The exhaustive presentation of Roni Horn’s work specifically designed for the Botín Centre, in Santander, Spain, closes its doors on Sunday 10 September.

I am paralyzed with hope is a comprehensive and site-specific presentation by American artist Roni Horn, born in New York, in 1955. The exhibition was designed by the artist in response to Centro Botín’s architecture and location on the open bay of Santander, in North Spain.

The artworks on display and their distinct layout reinforce Horn´s practice of being present at the moment, awake to her surroundings and atmospheric variations.

RONI HORN, CENTRO BOTÍN, ph. BELEN DE BENITO

In this spirit, the exhibition invites us to slow down, to be attentive to the pairings and oppositions revealed in each room, and to invest time in the profound dialogue created between space, light, water, and Horn´s quietly radical oeuvre.

The exhibition -curated by Bárbara Rodríguez Muñoz, Director of Exhibitions and the Collection, Centro Botín- spans three decades of Roni Horn´s career through conceptually oriented photographs, drawings, sculptures, and performance.
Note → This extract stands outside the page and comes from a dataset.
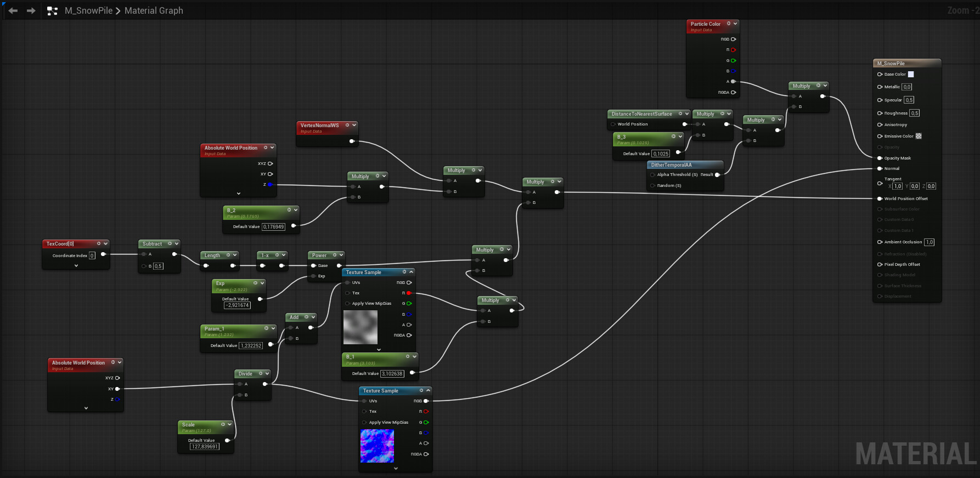Click the Opacity Mask input pin
The image size is (980, 478).
(x=880, y=158)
It highlights Horn’s ongoing exploration of the process of becoming in relation to identity and place.

It also includes the first institutional presentation of LOG (March 22, 2019 – May 17, 2020). The series features 406 sheets of drawn paper that function as a record of daily observations and events that have informed the artist’s sensibility and voice.

The artist has traveled extensively across Iceland’s remote, vast landscapes since 1975. These solitary experiences in a geologically young—and therefore changeable— landscape have long been important influences in her life and work. Water and weather are also central to her practice, as their mutability and ambiguous nature mirror our identity, understood as something that is not fixed or stable.

I am paralyzed with hope is complemented by a publication, co-published with La Fábrica, with newly commissioned texts by American author Carmen Maria Machado and Spanish researcher and writer Isabel de Naverán, as well as an exchange between Roni Horn and curator Bárbara Rodriguez Muñoz.